性染色体異常は、性染色体の完全または部分的な欠失または重複によって引き起こされます。
染色体は、細胞の中にあってDNAや多くの遺伝子が格納されている構造体です。遺伝子とは、大きなDNA(デオキシリボ核酸)分子のうち、細胞の種類に応じて機能する特定のタンパク質の設計情報が記録されている部分のことです。遺伝子には、体がどのような外観や機能をするかを定めた詳細な指示が記録されています。(遺伝学に関する考察については、遺伝子と染色体を参照のこと。)
特定の細胞(例えば、精子と卵子、赤血球)を除き、人のすべての細胞の中には23対、合計46本の染色体が格納されています。性染色体以外の22対の染色体(常染色体と呼ばれ、番号が付けられています)と1対の性染色体があります。

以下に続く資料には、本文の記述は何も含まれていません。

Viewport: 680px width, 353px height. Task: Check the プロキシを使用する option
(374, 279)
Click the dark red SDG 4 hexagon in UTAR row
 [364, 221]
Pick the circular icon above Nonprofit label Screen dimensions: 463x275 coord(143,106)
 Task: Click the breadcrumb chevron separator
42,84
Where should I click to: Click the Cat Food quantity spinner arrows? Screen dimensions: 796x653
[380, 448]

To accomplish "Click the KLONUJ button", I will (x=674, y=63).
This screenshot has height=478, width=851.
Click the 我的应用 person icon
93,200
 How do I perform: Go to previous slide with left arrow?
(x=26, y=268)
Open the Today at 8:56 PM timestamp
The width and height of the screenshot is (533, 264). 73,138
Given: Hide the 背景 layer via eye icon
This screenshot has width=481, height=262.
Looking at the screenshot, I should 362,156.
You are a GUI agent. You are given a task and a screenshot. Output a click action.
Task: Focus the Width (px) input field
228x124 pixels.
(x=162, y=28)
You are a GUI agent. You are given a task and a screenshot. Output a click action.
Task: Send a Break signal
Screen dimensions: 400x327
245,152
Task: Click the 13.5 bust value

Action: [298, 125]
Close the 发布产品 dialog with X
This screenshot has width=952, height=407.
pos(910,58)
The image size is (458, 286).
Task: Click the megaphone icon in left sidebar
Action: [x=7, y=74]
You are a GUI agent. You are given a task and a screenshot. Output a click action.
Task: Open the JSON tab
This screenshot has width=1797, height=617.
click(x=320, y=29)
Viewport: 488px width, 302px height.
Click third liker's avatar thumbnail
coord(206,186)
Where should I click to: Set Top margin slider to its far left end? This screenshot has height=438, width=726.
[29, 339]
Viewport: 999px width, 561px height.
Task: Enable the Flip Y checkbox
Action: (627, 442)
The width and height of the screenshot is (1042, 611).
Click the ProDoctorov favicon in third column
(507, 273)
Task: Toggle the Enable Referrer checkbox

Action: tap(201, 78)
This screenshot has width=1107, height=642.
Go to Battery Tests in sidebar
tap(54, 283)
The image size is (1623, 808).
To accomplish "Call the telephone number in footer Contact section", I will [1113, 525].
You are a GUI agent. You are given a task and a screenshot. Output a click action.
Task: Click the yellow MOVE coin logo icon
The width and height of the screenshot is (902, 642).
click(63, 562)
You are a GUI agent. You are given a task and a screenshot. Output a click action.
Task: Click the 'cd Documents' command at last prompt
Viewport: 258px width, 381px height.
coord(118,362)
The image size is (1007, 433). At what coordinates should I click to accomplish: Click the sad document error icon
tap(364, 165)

胎児が男性と女性のどちらになるかは、性染色体によって決まります。X染色体とY染色体のペア(XY)ができれば男性になり、X染色体とX染色体のペア(XX)ができれば女性になります。
性染色体異常には、1本の性染色体の全体が欠失している場合(モノソミーといいます)と、性染色体が余分にある場合(重複といいます)があります。また、性染色体の一部が欠失している場合もあります(部分欠失といいます)。
性染色体異常はよくみられ、一連の身体面および発達面の問題を伴う症候群を引き起こします。それらの症候群の多くは、妊娠中には気づかれませんが、母親が高齢であるなど、別の理由で出生前検査が行われた際に発見される場合があります。発生する異常は出生時点では認識が難しいことが多く、思春期になって初めて診断される場合もあります。
性染色体異常により生じる症候群は、性染色体以外の染色体異常による症候群よりも重症度が低い傾向があります。例えば、余分な性染色体(過剰なX染色体)をもつ女児は、しばしば身体的・精神的に正常に見え、妊娠も可能です。対照的に、性染色体以外の染色体を余分にもつ小児では、13番染色体を1本余分にもつことで発生する13トリソミーなど、重度の疾患がみられるのが典型的です。
同様に、性染色体の欠失がある女児では、特定の症候群(ターナー症候群)が発生しますが、性染色体以外の染色体に欠失がある胎児は生存できません。